Posted inBanking & FinanceBanking & FinanceGCCIndustriesMiddle EastPoliticsPolitics & Economics

Saudi bank lending growing fastest in GCC region

Bank credit to Saudi Arabia’s private sector expanded 4.6% in the five months through May, data shows

Saudi Arabian bank lending is climbing the most among the
six Gulf Cooperation Council nations this year as growth in the biggest Arab
economy accelerates.

Bank credit to the private sector expanded 4.6 percent in
the five months through May, according to data from the Saudi Arabian Monetary
Agency this week. The rate ranged from a 4 percent drop in Bahrain to a 2.7
percent increase in the other five GCC countries.

Higher oil production to compensate for a drop in output
from Libya and increased government spending to counter the political unrest in
the region are boosting the economy of the world’s largest exporter of crude,
according to John Sfakianakis, the Riyadh-based chief economist at Banque Saudi
Fransi, a lender part-owned by Credit Agricole.

“There is a recovery under way, the retailers, the family
businesses, they are all benefiting, which is spurring lending from the banks,”
Sfakaniakis said. Saudi Arabia’s economy “didn’t have the excesses that some of
the other countries in the region had, like the real-estate bubble in Dubai,
Abu Dhabi and even Qatar” to which the banks were exposed, he said.

The $130bn spending plan announced by King Abdullah Bin
Abdulaziz Al Saud in February and March after protests toppled rulers in
Tunisia and Egypt will help boost economic growth this year to 5.3 percent from
3.8 percent in 2010, according to National Commercial Bank, Saudi Arabia’s
biggest bank by assets.

Saudi bank lending had slowed in the previous two years
after two family-owned businesses defaulted on at least $15.7bn of loans and
the economy was hurt by the global credit crunch.

Five months of political unrest have shaken the Middle East
as citizens demand civil rights, higher living standards and the ouster of
autocratic regimes. Yet Saudi Arabia, the self- proclaimed leader of the Gulf
states, hasn’t been affected by the events, sending troops to end protests in
Bahrain and stifling demonstrations in its own Eastern Province.

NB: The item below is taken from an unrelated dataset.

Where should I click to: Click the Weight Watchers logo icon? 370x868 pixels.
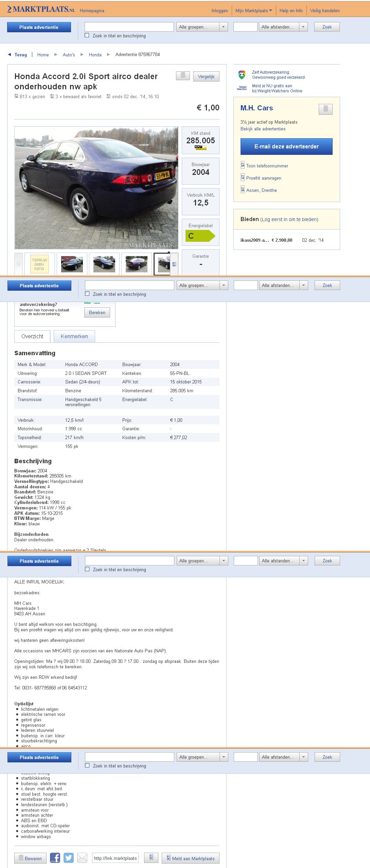point(242,88)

The cost of insuring Saudi debt against default was
unchanged at 94.5 basis points on July 4, and is down from a three-month high
of 117 on May 6, according to data provider CMA, which is owned by CME Group
Inc. and compiles prices quoted by dealers in the privately negotiated market.
The cost of insuring Bahrain’s debt fell one basis point, or 0.01 percentage
point, to 225. Default swaps for Lebanon were at 350 basis points.

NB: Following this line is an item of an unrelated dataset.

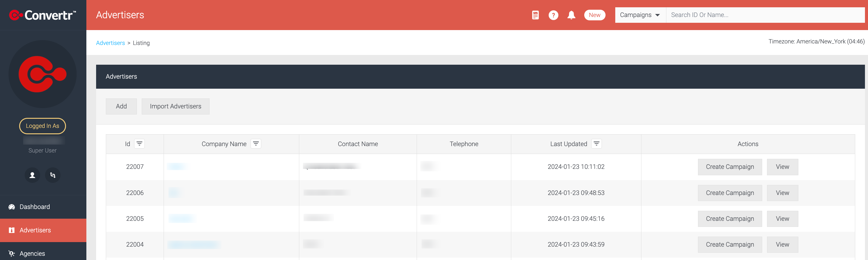Click the switch user arrows icon
This screenshot has width=868, height=260.
pos(53,175)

The contracts pay the buyer face value if a borrower fails
to meet its obligations, less the value of the defaulted debt. A basis point
equals $1,000 annually on a swap protecting $10m of debt.

King Abdullah announced a package of about $100bn on March
18 which included funds to build 500,000 homes and for military and religious
groups that backed the government’s ban on domestic protests. Unrest spread
across the Middle East and North Africa, leading to armed conflict in Libya and
protests in Syria, Bahrain and Oman. Banque Saudi Fransi raised its 2011 state
expenditure forecast by 25 percent to $225bn after the announcements.

Saudi banks led by Samba Financial Group, the kingdom’s
biggest publicly traded lender, and second-ranked Al Rajhi “have been
conservatively building up capital buffers during the crisis and now that the
economic environment is turning they can start to lend again,” Khalid Howladar,
a vice-president at Moody’s Investors Services said in an e-mail. “The recent
social measures have given people a boost in confidence and spending power
which is facilitating more borrowing.”

Saudi Arabia’s economy may grow 6 percent this year,
compared with an initial estimate of 4.3 percent, Saudi central bank Governor
Muhammad al-Jasser said in a speech June 8. Growth had slowed to 0.2 percent in
2009 from 4.2 percent in the previous year.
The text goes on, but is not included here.